What is expected »
Select from the data all lines with the word "axis".

Data for analysis »
_ _ _ _ _ _ _

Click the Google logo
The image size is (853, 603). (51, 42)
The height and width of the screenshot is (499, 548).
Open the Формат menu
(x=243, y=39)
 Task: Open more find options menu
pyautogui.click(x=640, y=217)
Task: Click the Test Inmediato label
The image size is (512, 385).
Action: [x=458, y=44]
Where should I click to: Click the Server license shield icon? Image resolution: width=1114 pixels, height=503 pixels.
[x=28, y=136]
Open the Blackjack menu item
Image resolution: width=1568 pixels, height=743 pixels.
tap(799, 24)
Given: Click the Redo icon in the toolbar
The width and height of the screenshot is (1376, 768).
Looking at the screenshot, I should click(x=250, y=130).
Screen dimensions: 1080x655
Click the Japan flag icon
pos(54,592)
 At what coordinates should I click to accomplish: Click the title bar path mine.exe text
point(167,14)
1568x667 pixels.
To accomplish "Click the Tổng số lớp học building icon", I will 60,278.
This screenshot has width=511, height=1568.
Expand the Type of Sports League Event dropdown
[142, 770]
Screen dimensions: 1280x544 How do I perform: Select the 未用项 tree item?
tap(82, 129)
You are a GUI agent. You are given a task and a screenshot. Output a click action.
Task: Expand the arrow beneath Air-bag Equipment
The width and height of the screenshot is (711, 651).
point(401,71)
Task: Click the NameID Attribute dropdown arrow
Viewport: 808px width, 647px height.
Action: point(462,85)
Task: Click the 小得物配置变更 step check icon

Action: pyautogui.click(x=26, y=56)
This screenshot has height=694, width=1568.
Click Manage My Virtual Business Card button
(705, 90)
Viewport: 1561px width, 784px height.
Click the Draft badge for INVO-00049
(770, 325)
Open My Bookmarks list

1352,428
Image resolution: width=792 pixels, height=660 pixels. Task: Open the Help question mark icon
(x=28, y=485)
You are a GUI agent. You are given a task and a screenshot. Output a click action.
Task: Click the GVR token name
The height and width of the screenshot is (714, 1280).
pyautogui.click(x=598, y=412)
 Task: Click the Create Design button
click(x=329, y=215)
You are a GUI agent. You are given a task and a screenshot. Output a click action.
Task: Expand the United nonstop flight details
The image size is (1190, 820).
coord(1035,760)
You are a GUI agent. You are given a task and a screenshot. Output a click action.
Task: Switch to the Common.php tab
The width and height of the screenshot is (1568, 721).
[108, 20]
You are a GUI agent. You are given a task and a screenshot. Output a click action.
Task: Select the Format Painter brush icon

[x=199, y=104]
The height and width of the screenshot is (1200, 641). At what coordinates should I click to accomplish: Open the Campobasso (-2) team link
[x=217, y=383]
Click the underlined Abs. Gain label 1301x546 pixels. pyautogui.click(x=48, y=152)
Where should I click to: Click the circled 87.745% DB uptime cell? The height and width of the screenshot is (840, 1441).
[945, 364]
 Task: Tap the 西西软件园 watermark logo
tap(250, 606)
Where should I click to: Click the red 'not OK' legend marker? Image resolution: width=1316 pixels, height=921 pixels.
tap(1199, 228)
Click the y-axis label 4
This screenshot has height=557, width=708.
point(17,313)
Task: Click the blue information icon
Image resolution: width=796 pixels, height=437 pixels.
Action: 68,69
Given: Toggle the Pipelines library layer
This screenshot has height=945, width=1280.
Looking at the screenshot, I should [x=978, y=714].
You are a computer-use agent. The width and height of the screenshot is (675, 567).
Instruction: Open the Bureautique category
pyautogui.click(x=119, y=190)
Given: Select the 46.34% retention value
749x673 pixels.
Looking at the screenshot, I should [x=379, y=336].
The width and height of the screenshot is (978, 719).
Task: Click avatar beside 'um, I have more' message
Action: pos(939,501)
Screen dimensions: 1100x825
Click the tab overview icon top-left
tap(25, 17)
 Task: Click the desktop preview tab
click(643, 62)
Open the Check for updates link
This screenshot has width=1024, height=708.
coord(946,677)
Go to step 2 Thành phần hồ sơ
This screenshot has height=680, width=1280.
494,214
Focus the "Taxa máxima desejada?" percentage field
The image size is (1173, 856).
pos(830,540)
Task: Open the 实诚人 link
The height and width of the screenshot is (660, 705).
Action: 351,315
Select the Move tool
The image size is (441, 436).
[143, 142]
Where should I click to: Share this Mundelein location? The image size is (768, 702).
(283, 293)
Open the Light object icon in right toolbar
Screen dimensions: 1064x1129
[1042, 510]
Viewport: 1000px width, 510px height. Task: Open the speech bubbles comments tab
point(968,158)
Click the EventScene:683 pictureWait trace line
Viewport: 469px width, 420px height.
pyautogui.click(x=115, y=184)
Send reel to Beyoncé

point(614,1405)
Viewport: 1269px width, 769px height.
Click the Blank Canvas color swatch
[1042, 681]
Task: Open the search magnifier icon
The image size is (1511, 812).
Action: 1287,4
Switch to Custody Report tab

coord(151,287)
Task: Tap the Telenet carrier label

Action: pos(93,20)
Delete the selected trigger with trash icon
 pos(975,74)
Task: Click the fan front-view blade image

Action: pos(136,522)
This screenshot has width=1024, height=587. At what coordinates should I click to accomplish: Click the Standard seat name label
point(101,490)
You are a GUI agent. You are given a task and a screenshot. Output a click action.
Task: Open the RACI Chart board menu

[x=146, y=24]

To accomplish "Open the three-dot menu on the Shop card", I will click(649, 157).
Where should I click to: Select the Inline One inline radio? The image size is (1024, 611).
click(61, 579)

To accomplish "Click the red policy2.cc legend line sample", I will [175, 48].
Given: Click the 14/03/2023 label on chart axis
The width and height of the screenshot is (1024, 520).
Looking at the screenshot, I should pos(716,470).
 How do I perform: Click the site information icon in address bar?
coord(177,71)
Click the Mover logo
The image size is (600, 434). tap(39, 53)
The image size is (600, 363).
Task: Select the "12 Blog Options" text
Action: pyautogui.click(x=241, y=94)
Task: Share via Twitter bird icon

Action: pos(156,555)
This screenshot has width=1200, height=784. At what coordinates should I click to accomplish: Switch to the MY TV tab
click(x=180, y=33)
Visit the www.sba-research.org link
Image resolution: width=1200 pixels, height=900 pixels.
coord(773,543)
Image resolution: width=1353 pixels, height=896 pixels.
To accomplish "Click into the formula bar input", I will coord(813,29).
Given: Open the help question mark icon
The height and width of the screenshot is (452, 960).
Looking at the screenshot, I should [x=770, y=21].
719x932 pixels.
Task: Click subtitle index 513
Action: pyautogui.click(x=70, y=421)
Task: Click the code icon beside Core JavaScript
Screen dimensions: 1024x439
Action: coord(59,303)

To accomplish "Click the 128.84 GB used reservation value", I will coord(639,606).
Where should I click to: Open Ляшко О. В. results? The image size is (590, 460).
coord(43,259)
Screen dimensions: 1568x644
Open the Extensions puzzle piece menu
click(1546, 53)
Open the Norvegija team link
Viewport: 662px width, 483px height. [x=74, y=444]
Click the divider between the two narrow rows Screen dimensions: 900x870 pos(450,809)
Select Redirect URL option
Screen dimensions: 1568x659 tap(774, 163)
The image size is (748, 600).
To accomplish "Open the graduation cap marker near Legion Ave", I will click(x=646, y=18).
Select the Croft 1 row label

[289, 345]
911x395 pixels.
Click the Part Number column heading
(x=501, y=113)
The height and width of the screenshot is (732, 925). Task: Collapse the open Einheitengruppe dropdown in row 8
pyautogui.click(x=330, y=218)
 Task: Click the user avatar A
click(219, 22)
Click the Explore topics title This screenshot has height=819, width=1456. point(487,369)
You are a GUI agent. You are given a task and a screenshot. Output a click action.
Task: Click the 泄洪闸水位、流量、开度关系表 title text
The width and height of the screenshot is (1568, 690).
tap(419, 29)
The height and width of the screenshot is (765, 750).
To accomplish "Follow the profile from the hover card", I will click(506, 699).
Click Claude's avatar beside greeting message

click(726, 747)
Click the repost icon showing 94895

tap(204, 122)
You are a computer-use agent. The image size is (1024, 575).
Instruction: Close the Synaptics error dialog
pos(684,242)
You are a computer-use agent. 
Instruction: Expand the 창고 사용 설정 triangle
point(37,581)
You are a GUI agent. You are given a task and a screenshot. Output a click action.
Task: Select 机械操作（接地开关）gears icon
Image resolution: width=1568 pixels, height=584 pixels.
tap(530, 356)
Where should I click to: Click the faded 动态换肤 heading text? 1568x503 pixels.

_ _ _ _ _ _ _

Task result »
Click the y-axis label 4
Given: Click the 14/03/2023 label on chart axis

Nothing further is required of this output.